Requires-Dist: pillow-heif>=0.16.0; extra == "gui"
Dynamic: license-file

# metrics-petri

Petri dish colony segmentation and morphometric analysis.

`metrics-petri` measures how a biological sample grows on a petri dish: area, diameter, edge roughness, crack burden, texture entropy, and time-series growth rates — all in physical units calibrated from the dish geometry.

---

## Three entry points, one package

| Entry point | Install | Use |
| ----------- | ------- | --- |
| `metrics-petri` | `pip install metrics-petri` | CLI batch pipeline |
| `metrics-petri-gui` | `pip install "metrics-petri[gui]"` | Gradio browser GUI |
| `metrics-petri-metadata` | `pip install metrics-petri` | Desktop GUI for building `image_metadata.csv` |

---

## Model checkpoint

The package bundles the SmallUNet checkpoint (`best_area_w_0.7.pt`, ~23 MB) inside the wheel. No separate download is needed after `pip install`.

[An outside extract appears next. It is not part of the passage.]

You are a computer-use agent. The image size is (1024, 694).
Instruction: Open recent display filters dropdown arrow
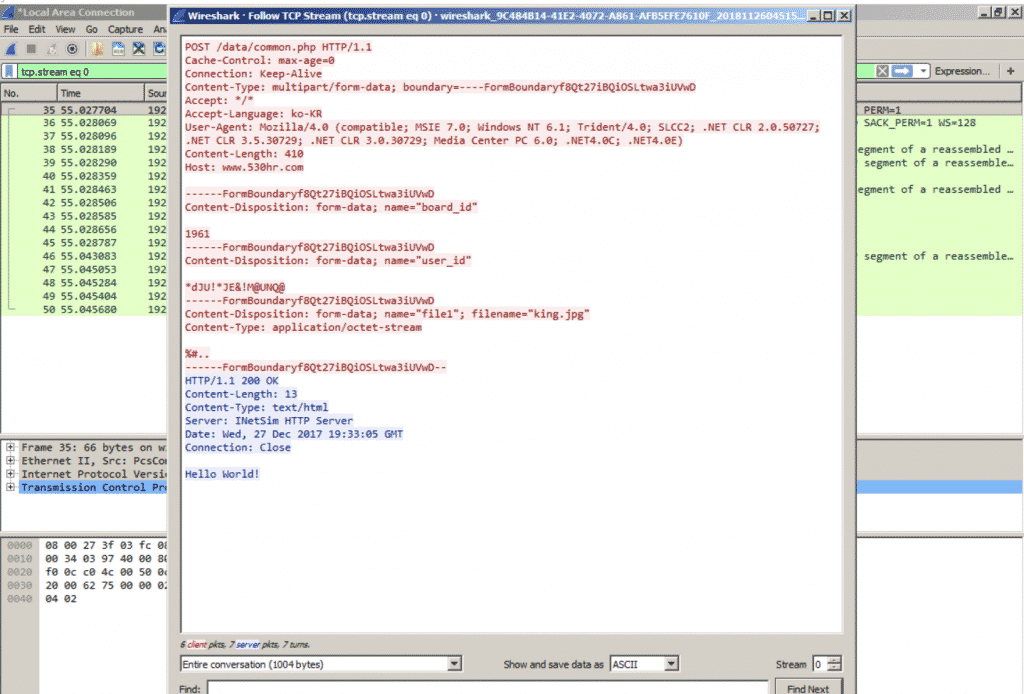point(924,71)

At run time the checkpoint is located in this order:

1. `UNET_MODEL` environment variable or `--model` flag
2. `models/best_area_w_0.7.pt` in the current working directory
3. The installed package location (bundled in the wheel)
4. HuggingFace Hub auto-download (`rotsl/grayleafspot-segmentation`) as a last resort

---

## CLI batch pipeline

```bash
pip install metrics-petri
metrics-petri input_images/
```

Processes every image in the folder and writes a ZIP containing results, overlays, and charts.

```bash
# With metadata for growth rate calculations and day-code charts
metrics-petri input_images/ --metadata input_images/image_metadata.csv

# JSON metadata is also accepted
metrics-petri input_images/ --metadata input_images/image_metadata.json

# Custom output path
metrics-petri input_images/ --output results/run01.zip

# Adjust segmentation threshold (default 0.5)
metrics-petri input_images/ --threshold 0.45

# Custom model checkpoint
metrics-petri input_images/ --model /path/to/checkpoint.pt
```

### Output ZIP

```text
<user_or_experiment_name>.zip
├── analysis_full.csv         one row per image, all metrics
├── analysis_full.json        same data as a JSON array
├── image_metadata.csv        copy of the input metadata (if supplied)
├── image_metadata.json       same metadata as JSON
├── overlays/                 per-image colony mask composites
└── charts/                   growth-rate charts (requires dates in metadata)
```

---

## Metadata desktop GUI

`metrics-petri-metadata` is a native tkinter application for creating the `image_metadata.csv` that drives growth rate calculations and chart labelling.

**Requirements:** tkinter is part of the Python standard library.

- macOS / Windows: bundled with the official Python installer.
- Linux: `sudo apt install python3-tk` (or `sudo dnf install python3-tkinter`)

```bash
metrics-petri-metadata
```

Four-step flow:

1. **Select Folder** — browse to the image folder; dates are auto-detected from filenames, EXIF data, or file modification time.
2. **Settings** — enter experiment name, experiment start date, user name, and plate count.
3. **Review & Edit Dates** — a table lists every image with its date and day code (`d01`, `d02`, …); click any row to correct a date or set a reminder.
4. **Export** — writes `image_metadata.csv`, `image_metadata.json`, and optionally `reminders.ics` into the image folder.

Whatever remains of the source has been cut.